Classification of missense variants can be a challenging process, particularly for clinical use. Prediction of their possible cancer association is especially difficult in pleiotropic genes such as BRCA1, where disruption of a specific function or domain may not necessarily affect downstream tumor suppression activity (Shakya et al. 2011). One must therefore be careful to ensure that a loss of function associated with a missense variant correlates with increased predisposition to a given cancer syndrome. In general, the shortcomings of in silico sequence conservation analysis may be described as applying a one- or two-dimensional solution to a much more complex, three-dimensional problem. While some algorithms may incorporate biochemical features or limited structural analysis, these additions were insufficient to overcome the inherent low accuracy in these methods for variant classification in the cancer-risk genes evaluated here. Although a full structural analysis is far more appropriate, this must be carefully undertaken by a trained structural biologist.

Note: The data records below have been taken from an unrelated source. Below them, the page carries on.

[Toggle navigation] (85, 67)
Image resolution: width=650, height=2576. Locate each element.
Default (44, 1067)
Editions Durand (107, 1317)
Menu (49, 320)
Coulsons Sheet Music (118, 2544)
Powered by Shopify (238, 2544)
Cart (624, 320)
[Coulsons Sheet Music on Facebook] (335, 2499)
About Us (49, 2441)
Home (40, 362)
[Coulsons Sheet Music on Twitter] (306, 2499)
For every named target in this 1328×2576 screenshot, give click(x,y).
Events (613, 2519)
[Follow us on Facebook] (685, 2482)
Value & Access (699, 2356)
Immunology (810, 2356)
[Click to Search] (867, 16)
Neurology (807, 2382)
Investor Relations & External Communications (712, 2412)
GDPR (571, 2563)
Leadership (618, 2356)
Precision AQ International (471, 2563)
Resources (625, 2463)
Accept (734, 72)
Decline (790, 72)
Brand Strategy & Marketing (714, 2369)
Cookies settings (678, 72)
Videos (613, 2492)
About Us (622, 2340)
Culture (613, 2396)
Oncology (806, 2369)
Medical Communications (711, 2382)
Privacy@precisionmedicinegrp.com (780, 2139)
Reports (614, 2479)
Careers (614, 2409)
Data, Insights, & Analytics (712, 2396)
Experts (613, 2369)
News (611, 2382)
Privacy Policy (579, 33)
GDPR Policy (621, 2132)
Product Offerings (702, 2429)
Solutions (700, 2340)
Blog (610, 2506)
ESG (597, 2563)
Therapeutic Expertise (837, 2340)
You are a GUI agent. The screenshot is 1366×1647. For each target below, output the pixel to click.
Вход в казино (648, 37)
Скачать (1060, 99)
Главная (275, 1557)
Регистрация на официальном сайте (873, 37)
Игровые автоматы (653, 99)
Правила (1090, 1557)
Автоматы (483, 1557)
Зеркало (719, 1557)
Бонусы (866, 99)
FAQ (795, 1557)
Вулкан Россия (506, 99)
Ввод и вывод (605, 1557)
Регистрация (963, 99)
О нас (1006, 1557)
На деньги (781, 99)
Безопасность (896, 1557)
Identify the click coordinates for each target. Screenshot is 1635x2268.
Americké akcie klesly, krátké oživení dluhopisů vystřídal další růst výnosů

The low specificity of these methods is of particular concern given the potential for more aggressive medical management strategies including prophylactic surgeries following a false-positive result. Since the primary aim of clinical testing is to provide results to inform medical management, variant classification techniques must reach an exceptionally high level of confidence compared to academic research use. For the purposes of purely academic research, the rates of false-positives and false-negatives are less problematic as long as the results are not applied to patient care. However, to confidently inform a clinical decision, the thresholds for accuracy need to be exceedingly high, well above the average sensitivity/specificity seen in this study (Akobeng 2008). We therefore conclude from this analysis that the error rates of commonly used in silico tools are too high to warrant use as primary evidence to further assess variants of unknown significance in a clinical setting.